Stored items
BEGIN
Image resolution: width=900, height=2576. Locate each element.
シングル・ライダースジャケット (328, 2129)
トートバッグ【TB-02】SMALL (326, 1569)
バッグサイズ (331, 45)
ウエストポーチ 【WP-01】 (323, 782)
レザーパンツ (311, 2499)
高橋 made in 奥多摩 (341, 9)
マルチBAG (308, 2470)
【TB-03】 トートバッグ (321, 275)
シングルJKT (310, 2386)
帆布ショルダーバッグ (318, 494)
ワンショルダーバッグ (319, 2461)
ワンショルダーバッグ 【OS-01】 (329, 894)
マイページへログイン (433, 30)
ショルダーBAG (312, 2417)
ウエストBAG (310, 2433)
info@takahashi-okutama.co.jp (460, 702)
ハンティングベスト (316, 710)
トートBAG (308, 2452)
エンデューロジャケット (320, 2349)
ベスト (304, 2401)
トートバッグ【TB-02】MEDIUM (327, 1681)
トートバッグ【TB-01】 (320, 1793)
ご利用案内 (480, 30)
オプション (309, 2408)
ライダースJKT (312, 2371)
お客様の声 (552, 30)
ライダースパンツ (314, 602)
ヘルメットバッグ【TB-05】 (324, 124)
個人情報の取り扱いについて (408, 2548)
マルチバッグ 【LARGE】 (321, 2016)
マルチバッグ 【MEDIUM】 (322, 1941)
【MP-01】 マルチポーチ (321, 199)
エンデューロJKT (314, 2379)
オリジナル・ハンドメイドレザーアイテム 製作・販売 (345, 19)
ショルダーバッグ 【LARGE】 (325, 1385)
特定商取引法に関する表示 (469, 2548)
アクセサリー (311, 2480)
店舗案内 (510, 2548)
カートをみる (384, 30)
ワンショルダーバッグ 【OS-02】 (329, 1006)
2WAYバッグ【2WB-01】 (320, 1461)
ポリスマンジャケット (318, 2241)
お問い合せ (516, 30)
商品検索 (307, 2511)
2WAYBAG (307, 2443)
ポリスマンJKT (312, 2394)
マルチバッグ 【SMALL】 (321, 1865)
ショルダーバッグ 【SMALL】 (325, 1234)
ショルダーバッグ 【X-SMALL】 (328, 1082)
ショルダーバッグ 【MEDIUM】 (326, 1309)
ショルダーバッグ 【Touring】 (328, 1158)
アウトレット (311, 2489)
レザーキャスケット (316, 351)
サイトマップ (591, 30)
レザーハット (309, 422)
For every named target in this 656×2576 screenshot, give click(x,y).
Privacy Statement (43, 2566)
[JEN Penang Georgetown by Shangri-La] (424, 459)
END
**WHAT YOU WILL DO**.
Examine the data above and state how many of its lines contain the word "MEDIUM", with no further remarks.

**ANSWER FOR THE TASK**.
3